2009年の年間石油消費量の対比から始めよう。一日に消費するバレルの表です。

人口を考慮しないと比較にはならない。見やすくするために日本を「1」とする。

 アメリカは、石油が右肩上がりになるという時代のとば口にありながら、日本の4倍、中国の2倍の石油消費をしている。人口あたりでみると日本の2倍弱、中国の10倍だ。ドイツは優秀で、人口あたりでも日本の8割程度となる。
 アメリカも新興国の中国も、おそらく石油の希少化=高騰により大きな痛手を被るであろう。なにしろメインの交通インフラがクルマとエアラインなのだ。
 2008年にUSの交通量が8%ダウンしたというニュースは世界同時不況と石油価格がどのようなダメージを与えるかを陽のもとに晒した。
 にもかかわらず、モーダルシフトアメリカに起きていない。普通のクルマも飛行機も石油を浪費する。あるいは非効率的な消費をする交通手段だ。だが、EVもHVも庶民に受け入れられていない。価格が高いのだ。そして、日本の軽自動車規格が存在しない。ジンジャーや電動自転車で州を移動できるとでも思っているのだろうか?
 もう一つ、アメリカの貿易赤字がダメ押しとなる。輸入される工業製品はバーチャル石油を含んでいる。つまりは貿易相手国の石油消費を製品のかたちでくわえ込む構造になるわけだ。
 主な輸入国は上からに"China", "Canada", "Mexico", "Japan", "Germany"となる。これらの国の石油由来製品を消費しているのだ。
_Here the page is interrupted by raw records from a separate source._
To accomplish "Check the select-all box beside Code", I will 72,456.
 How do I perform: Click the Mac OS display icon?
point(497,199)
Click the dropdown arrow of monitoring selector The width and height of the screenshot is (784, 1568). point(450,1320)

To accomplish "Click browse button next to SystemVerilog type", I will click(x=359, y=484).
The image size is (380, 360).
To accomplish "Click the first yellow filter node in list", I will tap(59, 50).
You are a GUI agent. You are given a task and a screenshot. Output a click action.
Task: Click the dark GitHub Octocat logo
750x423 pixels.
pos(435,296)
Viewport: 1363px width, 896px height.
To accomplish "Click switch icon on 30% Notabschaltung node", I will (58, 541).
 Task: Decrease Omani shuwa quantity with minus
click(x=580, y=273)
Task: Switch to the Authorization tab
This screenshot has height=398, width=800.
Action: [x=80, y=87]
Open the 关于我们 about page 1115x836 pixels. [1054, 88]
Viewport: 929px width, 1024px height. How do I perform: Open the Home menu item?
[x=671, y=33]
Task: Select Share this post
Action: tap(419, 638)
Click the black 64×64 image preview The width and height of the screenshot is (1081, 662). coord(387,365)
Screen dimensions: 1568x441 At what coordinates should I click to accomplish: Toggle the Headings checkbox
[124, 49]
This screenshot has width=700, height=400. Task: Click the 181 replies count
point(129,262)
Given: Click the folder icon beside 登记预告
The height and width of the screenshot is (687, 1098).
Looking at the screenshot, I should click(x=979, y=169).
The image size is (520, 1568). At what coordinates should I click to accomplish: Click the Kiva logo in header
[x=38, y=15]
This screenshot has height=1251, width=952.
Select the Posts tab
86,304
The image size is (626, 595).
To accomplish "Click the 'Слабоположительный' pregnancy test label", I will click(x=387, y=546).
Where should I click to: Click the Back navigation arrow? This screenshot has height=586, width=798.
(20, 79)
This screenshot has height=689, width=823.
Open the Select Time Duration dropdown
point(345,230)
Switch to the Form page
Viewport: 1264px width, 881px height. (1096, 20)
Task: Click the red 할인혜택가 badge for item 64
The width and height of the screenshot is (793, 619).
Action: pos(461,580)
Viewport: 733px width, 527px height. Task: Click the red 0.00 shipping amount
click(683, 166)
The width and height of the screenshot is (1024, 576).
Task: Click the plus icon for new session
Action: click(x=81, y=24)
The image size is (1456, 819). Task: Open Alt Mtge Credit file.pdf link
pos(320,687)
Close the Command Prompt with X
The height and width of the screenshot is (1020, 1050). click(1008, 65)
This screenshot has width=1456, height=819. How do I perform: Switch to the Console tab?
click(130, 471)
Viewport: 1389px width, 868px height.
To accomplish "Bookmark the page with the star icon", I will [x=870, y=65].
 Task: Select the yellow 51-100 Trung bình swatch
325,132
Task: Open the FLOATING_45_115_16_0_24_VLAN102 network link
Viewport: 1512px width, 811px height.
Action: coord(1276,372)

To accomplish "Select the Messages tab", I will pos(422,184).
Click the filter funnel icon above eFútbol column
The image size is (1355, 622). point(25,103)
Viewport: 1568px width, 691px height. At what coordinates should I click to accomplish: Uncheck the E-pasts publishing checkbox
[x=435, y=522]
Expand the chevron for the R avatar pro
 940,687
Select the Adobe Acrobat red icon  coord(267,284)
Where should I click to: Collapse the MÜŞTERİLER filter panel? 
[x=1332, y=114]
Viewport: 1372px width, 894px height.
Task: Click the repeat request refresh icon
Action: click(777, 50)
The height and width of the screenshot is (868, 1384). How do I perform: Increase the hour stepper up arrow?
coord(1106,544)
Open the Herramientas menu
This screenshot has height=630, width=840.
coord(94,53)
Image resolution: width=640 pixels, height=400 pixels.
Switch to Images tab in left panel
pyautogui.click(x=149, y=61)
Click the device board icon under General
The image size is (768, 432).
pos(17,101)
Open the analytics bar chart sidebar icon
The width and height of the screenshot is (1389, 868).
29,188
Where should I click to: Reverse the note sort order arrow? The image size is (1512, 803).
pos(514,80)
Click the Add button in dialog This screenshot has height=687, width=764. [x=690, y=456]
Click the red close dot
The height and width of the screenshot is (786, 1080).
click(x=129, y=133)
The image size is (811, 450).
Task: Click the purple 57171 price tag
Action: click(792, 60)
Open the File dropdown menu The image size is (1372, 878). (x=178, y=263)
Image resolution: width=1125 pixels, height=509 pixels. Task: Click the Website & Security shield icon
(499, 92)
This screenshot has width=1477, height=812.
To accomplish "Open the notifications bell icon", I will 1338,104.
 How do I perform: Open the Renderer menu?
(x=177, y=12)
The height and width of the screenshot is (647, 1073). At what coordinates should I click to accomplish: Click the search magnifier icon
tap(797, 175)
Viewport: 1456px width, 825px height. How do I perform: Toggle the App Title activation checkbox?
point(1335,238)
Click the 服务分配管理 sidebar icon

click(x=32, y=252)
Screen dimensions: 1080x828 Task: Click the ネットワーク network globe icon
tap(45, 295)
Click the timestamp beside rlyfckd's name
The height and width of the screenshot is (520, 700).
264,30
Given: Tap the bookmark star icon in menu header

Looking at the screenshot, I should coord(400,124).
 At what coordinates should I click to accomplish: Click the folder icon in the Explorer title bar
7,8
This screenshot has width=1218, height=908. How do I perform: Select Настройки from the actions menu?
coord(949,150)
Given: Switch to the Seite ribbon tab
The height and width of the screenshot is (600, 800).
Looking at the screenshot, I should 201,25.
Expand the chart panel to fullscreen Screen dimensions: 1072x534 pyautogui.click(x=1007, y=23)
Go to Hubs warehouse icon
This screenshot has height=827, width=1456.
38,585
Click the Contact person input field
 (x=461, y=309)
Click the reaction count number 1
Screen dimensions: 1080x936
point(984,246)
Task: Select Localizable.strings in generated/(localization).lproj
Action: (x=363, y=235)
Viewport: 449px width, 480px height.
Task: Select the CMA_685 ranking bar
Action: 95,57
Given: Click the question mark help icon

 これからの石油のさらなる値上がりにアメリカ社会が耐えられるとでも思っているのだろうか?
 アメリカはなにをしているんだろう?

 早急な結論を出しておこう。
アメリカの若者ですらクルマ離れを起こしている。ネットだけで国をまとめ上げることはできない。人の交流が密であることが地理的な区切りがあることの大きな意味なのだ。すでに西海岸と東海岸は異なる価値観を持ち出している。
 どう見てもアメリカのインフラモデルは20世紀型のままであり、早晩国家の内部亀裂を招くことになる。